[Stored data entries]
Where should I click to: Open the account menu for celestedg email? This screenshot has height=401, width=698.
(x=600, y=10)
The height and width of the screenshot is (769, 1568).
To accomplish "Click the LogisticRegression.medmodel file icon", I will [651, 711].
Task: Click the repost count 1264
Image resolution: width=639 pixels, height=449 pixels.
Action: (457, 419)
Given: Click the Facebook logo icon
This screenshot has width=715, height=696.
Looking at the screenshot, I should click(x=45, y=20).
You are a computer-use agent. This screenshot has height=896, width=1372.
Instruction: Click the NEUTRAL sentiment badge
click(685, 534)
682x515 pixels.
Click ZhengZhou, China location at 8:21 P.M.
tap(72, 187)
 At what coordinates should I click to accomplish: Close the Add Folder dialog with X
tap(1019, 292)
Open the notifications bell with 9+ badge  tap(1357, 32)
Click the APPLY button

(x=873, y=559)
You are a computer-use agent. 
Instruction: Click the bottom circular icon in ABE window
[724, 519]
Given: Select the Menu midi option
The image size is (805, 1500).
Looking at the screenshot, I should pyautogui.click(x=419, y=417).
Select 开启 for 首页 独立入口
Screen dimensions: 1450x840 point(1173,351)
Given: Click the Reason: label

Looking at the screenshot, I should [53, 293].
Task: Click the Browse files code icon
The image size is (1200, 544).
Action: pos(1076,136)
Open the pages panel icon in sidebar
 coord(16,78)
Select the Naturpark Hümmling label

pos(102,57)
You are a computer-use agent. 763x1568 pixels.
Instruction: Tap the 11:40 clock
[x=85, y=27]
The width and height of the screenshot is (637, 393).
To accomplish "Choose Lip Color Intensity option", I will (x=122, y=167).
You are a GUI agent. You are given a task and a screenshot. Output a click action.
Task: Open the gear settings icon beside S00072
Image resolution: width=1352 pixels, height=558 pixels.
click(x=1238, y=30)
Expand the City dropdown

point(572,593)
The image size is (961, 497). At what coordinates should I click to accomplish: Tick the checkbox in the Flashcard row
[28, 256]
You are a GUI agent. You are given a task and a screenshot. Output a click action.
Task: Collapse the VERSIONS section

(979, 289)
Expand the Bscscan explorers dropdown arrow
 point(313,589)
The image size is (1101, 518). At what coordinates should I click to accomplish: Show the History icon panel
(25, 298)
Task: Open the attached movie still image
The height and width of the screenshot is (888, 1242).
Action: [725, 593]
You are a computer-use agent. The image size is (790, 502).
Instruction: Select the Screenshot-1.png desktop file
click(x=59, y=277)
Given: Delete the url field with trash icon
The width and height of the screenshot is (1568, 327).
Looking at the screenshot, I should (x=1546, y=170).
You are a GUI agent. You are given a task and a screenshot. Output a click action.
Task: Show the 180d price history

| What the task asks |
Lines from the one with "Instruction: Select the" through the end of the data: set these down exactly, including both ends and nothing more.

| Solved exercise |
Instruction: Select the Screenshot-1.png desktop file
click(x=59, y=277)
Given: Delete the url field with trash icon
The width and height of the screenshot is (1568, 327).
Looking at the screenshot, I should (x=1546, y=170).
You are a GUI agent. You are given a task and a screenshot. Output a click action.
Task: Show the 180d price history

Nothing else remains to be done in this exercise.